**REQUIRED WORK**
Without pictures, output exactly the lines running from the line containing "This screenshot has width=706, height=626." to the end of the listing below.

**PROVIDED MATERIAL**

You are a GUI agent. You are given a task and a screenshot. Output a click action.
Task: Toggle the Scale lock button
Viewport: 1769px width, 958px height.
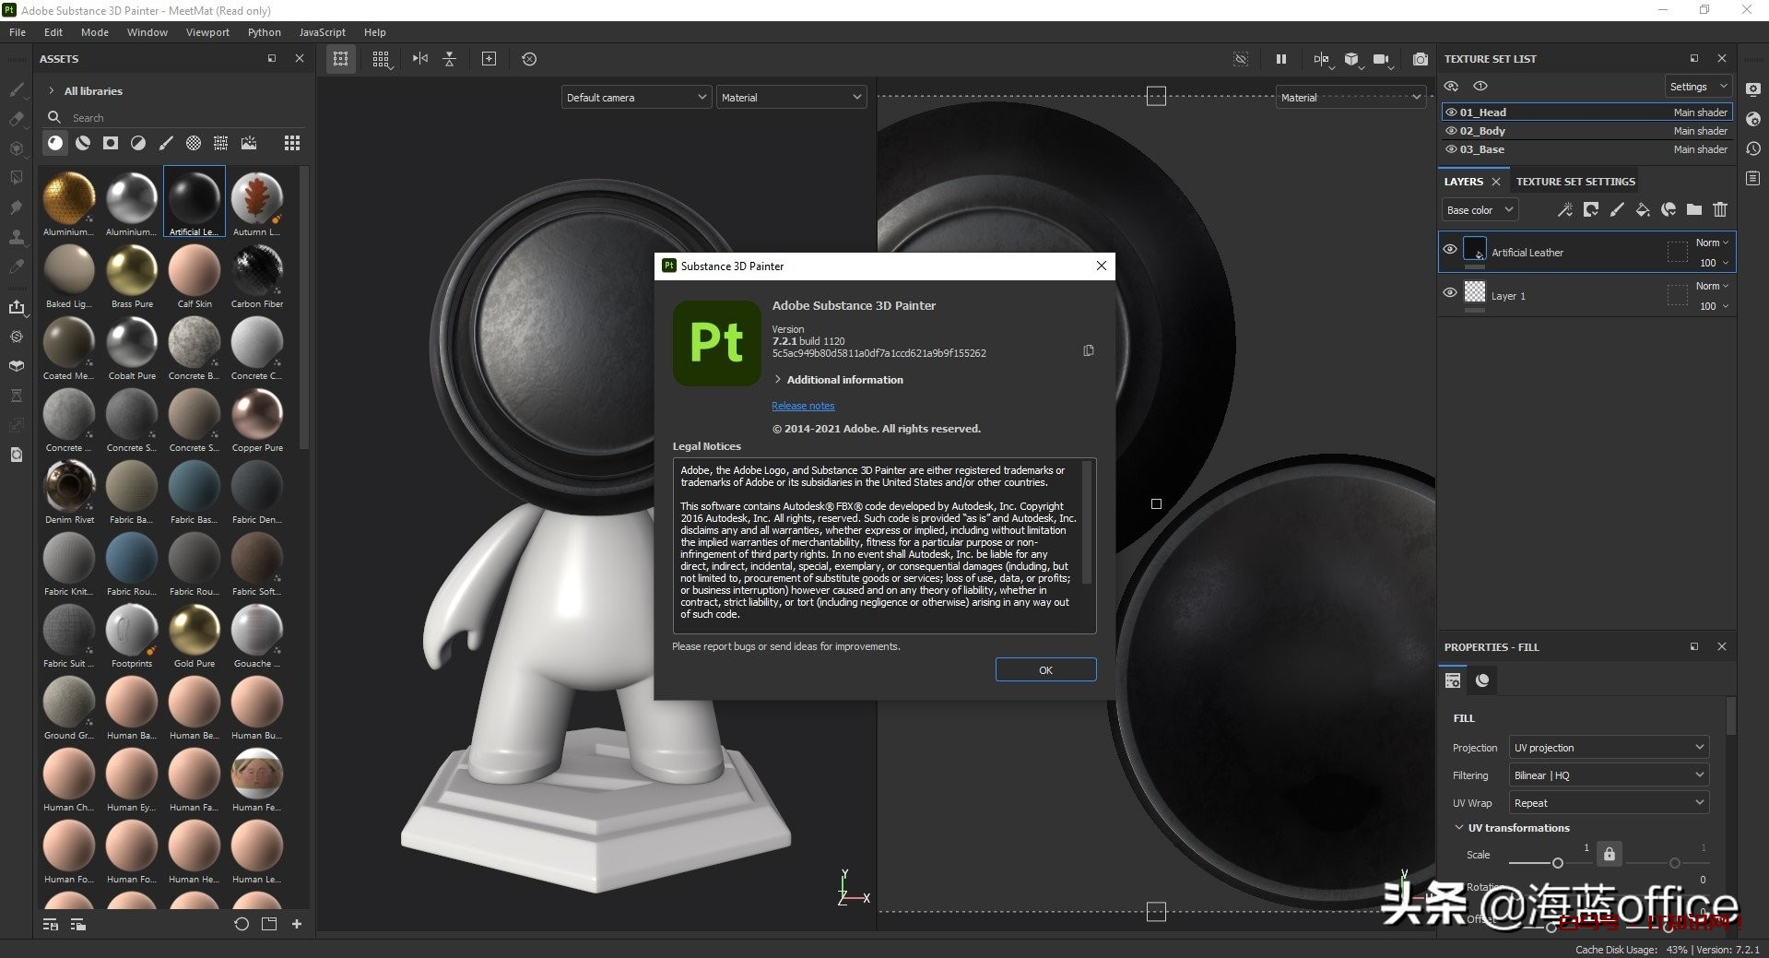pos(1609,854)
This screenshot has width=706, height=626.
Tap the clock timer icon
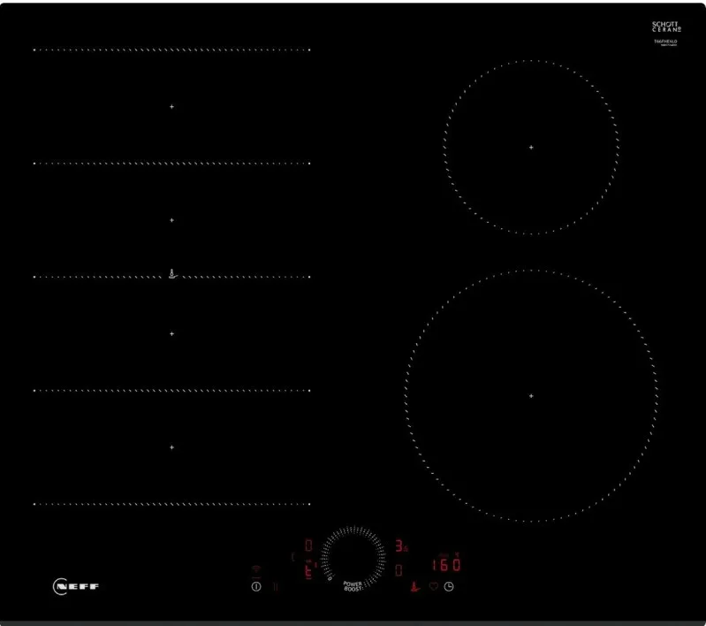449,586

**SOLUTION TO THIS PROBLEM**
This screenshot has width=706, height=626.
Tap the clock timer icon
449,586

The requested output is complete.